In the same way you cannot define purposes in terms of causes, but this does not mean there are events that have no cause. It is just that at a certain point it makes more sense to define the event by its purpose rather than by its causes, since the causes are no longer obvious but the purpose is. Again, compare this to insisting to talk about hydrogen and oxygen whenever we mention water. You don’t need to remind us what water is made of. At some point it makes more sense to focus on its properties as water, OK? And likewise the fact that water is thoroughly different from hydrogen and oxygen does not mean that it must necessarily be made from water atoms. It is a matter of what level or domain we look at.

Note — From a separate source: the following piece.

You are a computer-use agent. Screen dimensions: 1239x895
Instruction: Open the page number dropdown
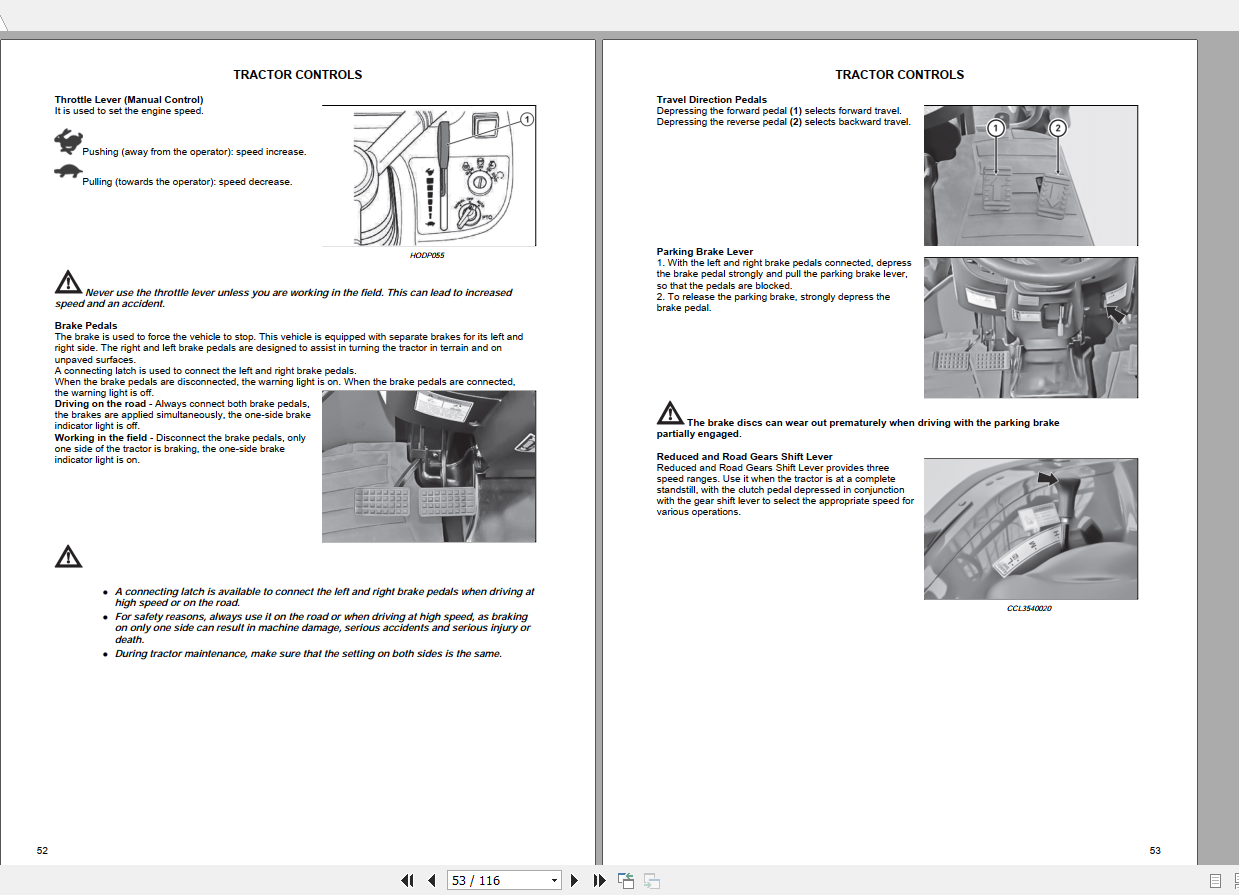coord(553,880)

So if you have a mental mastery of time, and are able to look forward and backward, you will be able to seamlessly look at causes and purposes without getting needlessly confused. I wrote out some theological implications of this, but did not publish this. Religion has great power to wound or to heal; one like me should not wield it casually. But see if you can remember that the “reason for” an event can be a cause, a purpose, or both depending on who looks at it and from what perspective. Causes shove us forward from the past, purposes pull us toward our goals in the future.

3 thoughts on “Cause, reason, purpose

  1. This is a very good way of explaining the difference between causes and purposes! Not something most people think of, period, but the difference is quite large in actuality.

  2. I can thank my new acquaintances on Google+ for discovering that even intelligent humans don’t grasp this intuitively. I guess they have other things to think about, whatever it may be. ^_^

  3. I’d never have thought to clarify the difference between the two, but I think that I and mine understand the difference. Telling it as you did is where you have such an advantage over most people!